Panzarella points out that a repurposed existing building can take only a few months to be up and running as a business, while doing a new building from the ground up can take at least five years. According to Panzarella, redeveloping DesignBox's home base only took a few months and less than $100,000.

"The smaller projects seem like the most viable and interesting, because a small business owner can purchase a building and both use it for themselves and lease out part of it," Panzarella says.

Khalifa agrees, saying that turning the buildings into studios would bring additional business to the area. "This part of Raleigh, at least in my mind, is the elbow that connects Glenwood South to downtown," Khalifa says. "There are some real opportunities here."

But what does the TTA make of these opportunities?

In an e-mail, TTA spokesman Brad Schulz says that the TTA has adopted a "wait-and-see" stance on future use of the Dillon buildings, based on the recommendations of a 38-member Citizens' Special Transit Authority Commission.

"The STAC is to have recommendations for studying future transit corridors by late 2007," Schulz says. "A decision on those transit corridors is expected by the planning organizations late next spring [2008]. Once the STAC recommendation(s) has/have been made, TTA will evaluate the land it has acquired for future transit use and explore options for the land's future."

Schulz adds that Cherokee Investment Partners of Raleigh has agreed with TTA to proceed with further evaluation once the citizens' commission has completed its work. He says that some of the property is currently leased to tenants, and that a decision has to be made on the rest of the property based on whether it's in a transit corridor that will be studied next year.

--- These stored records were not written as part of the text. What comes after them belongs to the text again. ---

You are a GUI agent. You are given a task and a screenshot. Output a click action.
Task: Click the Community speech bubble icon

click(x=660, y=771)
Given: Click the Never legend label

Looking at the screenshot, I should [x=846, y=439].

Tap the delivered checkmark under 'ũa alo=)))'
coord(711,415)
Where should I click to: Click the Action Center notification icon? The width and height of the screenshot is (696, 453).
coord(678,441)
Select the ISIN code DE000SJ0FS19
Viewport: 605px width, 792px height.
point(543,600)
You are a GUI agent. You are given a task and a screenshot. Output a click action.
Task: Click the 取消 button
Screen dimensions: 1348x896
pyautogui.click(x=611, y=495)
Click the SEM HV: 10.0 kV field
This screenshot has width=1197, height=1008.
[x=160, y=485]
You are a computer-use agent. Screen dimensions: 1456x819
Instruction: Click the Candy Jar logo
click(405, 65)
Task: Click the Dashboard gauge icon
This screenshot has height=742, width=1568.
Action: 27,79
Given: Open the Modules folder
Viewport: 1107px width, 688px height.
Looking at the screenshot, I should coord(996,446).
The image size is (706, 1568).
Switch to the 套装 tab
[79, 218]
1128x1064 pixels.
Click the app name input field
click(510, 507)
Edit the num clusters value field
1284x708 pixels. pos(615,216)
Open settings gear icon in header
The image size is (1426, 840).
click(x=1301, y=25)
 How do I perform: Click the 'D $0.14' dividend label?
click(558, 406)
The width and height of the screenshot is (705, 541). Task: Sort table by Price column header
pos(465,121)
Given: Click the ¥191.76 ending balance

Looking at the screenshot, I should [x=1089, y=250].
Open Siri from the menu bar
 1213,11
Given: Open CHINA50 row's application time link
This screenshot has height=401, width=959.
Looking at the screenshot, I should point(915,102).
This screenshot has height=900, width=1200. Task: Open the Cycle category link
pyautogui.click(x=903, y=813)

Khalifa emphasizes that DesignBox does not want to use the buildings personally, but "you can't help but be a citizen and react to this stuff." He sees the empty warehouses as an opportunity to preserve Raleigh's past. "Most of old Raleigh has been demolished and turned into a lot of new buildings," he says. "But I think people are starting to wake up to how valuable the buildings, and their history, really are."